Required action
Print the records exactly. Miss nothing.

Data to examine
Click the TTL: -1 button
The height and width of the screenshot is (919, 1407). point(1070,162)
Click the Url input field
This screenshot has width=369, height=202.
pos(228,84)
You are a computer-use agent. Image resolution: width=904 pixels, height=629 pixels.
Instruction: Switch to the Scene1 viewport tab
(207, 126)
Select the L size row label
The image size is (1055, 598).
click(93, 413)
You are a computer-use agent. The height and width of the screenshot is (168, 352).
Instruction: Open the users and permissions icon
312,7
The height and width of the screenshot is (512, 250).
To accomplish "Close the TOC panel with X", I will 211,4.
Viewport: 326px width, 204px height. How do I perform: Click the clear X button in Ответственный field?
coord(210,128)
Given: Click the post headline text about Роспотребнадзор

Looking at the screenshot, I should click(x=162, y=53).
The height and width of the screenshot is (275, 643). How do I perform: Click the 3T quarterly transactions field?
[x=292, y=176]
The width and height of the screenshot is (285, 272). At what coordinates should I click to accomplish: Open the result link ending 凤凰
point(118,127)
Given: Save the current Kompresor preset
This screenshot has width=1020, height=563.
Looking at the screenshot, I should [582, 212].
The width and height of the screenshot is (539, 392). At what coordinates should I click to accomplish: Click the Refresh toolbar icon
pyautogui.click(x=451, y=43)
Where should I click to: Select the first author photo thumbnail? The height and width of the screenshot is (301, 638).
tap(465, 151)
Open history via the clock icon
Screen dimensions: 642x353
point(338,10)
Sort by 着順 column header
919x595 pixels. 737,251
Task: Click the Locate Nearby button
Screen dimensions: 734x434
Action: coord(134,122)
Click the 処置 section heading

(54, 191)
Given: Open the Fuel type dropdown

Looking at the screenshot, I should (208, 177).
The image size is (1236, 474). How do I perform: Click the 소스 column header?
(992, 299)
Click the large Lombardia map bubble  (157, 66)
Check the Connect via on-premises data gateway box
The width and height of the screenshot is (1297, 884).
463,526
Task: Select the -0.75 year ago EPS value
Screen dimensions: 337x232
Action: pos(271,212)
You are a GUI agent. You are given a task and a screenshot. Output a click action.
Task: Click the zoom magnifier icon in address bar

Task response
Click the TTL: -1 button
The height and width of the screenshot is (919, 1407). point(1070,162)
Click the Url input field
This screenshot has width=369, height=202.
pos(228,84)
You are a computer-use agent. Image resolution: width=904 pixels, height=629 pixels.
Instruction: Switch to the Scene1 viewport tab
(207, 126)
Select the L size row label
The image size is (1055, 598).
click(93, 413)
You are a computer-use agent. The height and width of the screenshot is (168, 352).
Instruction: Open the users and permissions icon
312,7
The height and width of the screenshot is (512, 250).
To accomplish "Close the TOC panel with X", I will 211,4.
Viewport: 326px width, 204px height. How do I perform: Click the clear X button in Ответственный field?
coord(210,128)
Given: Click the post headline text about Роспотребнадзор

Looking at the screenshot, I should click(x=162, y=53).
The height and width of the screenshot is (275, 643). How do I perform: Click the 3T quarterly transactions field?
[x=292, y=176]
The width and height of the screenshot is (285, 272). At what coordinates should I click to accomplish: Open the result link ending 凤凰
point(118,127)
Given: Save the current Kompresor preset
This screenshot has width=1020, height=563.
Looking at the screenshot, I should [582, 212].
The width and height of the screenshot is (539, 392). At what coordinates should I click to accomplish: Click the Refresh toolbar icon
pyautogui.click(x=451, y=43)
Where should I click to: Select the first author photo thumbnail? The height and width of the screenshot is (301, 638).
tap(465, 151)
Open history via the clock icon
Screen dimensions: 642x353
point(338,10)
Sort by 着順 column header
919x595 pixels. 737,251
Task: Click the Locate Nearby button
Screen dimensions: 734x434
Action: coord(134,122)
Click the 処置 section heading

(54, 191)
Given: Open the Fuel type dropdown

Looking at the screenshot, I should (208, 177).
The image size is (1236, 474). How do I perform: Click the 소스 column header?
(992, 299)
Click the large Lombardia map bubble  (157, 66)
Check the Connect via on-premises data gateway box
The width and height of the screenshot is (1297, 884).
463,526
Task: Select the -0.75 year ago EPS value
Screen dimensions: 337x232
Action: pos(271,212)
You are a GUI agent. You are given a task and a screenshot. Output a click action.
Task: Click the zoom magnifier icon in address bar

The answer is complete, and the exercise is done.